Probably because it doesn't understand what it's doing

The Fruity Cargo Cult Apple’s research paper, pompously titled The Illusion of Thinking, which confidently claimed that large reasoning models (LRMs) collapse when asked to do anything clever, is faulty, according to a top boffin.

For those who came in late, the paper appeared around the same time as Job’s Mob was being forced to explain why it was the only major tech company that could not develop a working AI product.

Open Philanthropy researcher Alex Lawsen, penned a paper that unpicks Apple’s claims with the surgical precision of a tax auditor on speed. His work titled The Illusion of the Illusion of Thinking, suggests the whole thing reeks more of shoddy experimental design than of any fundamental AI limitations.

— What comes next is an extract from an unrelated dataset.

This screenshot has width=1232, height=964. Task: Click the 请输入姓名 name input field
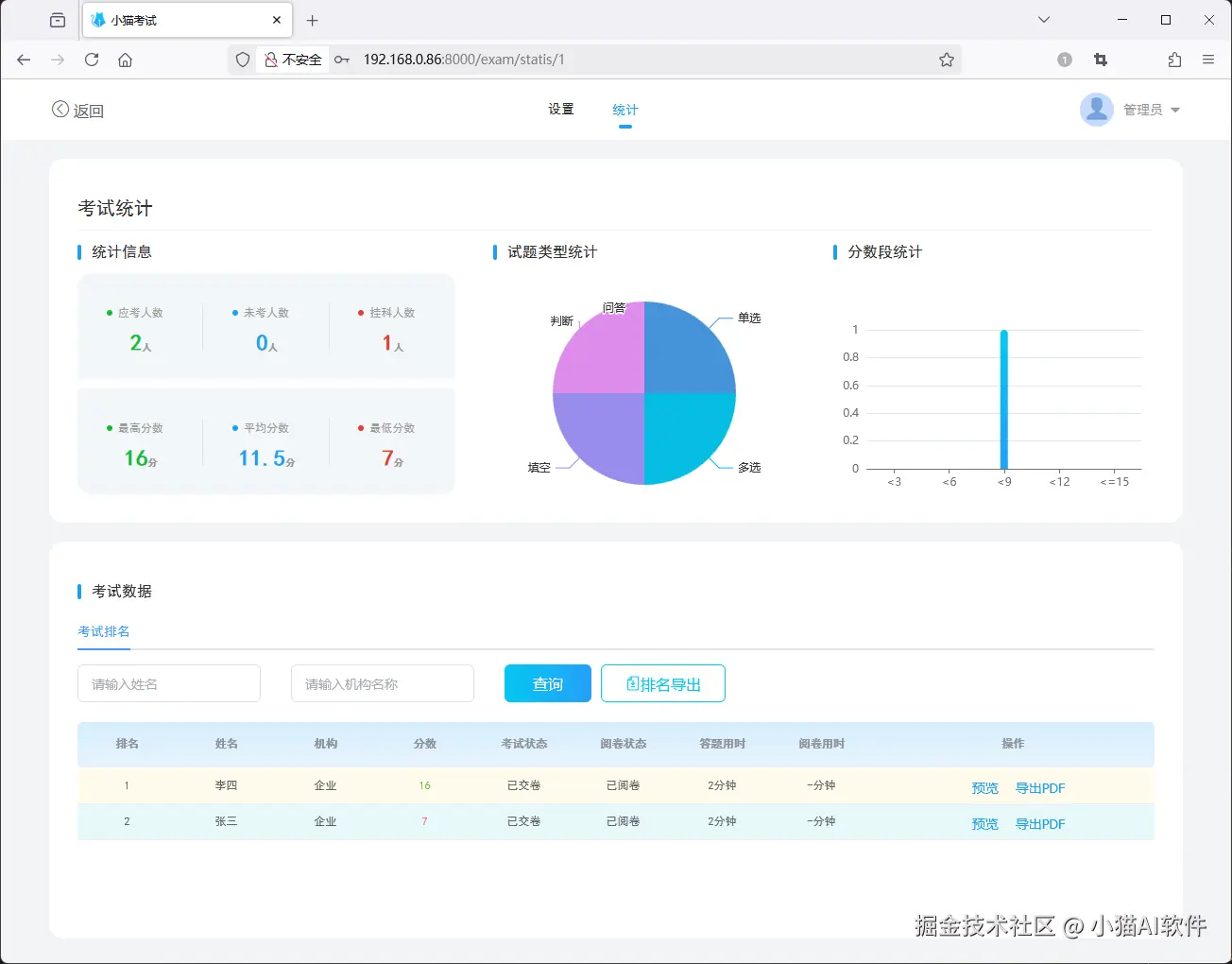pyautogui.click(x=168, y=683)
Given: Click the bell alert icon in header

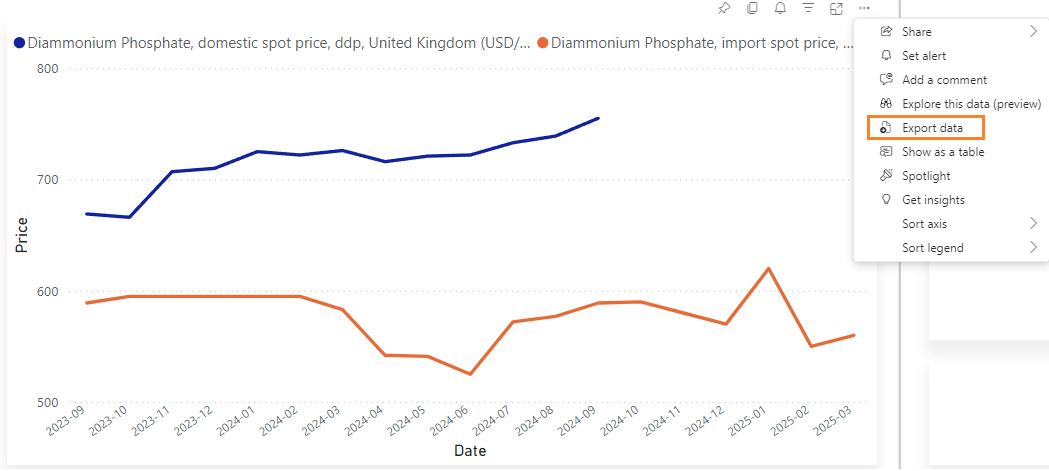Looking at the screenshot, I should click(780, 9).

Apple overlooked fundamental output constraints, such as token budgets. Models such as Anthropic's Claude were cut off mid-flow, often saying things like, "The pattern continues, but I'll stop here to save tokens." But Job's Mob decided to mark that as a failure, which is about as fair as blaming a satnav for not finishing its route because you ran out of battery.

Then there's the matter of Apple boffins penalising models for failing to solve impossible puzzles. Its river crossing tests included setups that no one could solve without magical boats or a time machine. When the models correctly refused to engage with the nonsense, yet Apple called it a fail. That's not science. That's theatre.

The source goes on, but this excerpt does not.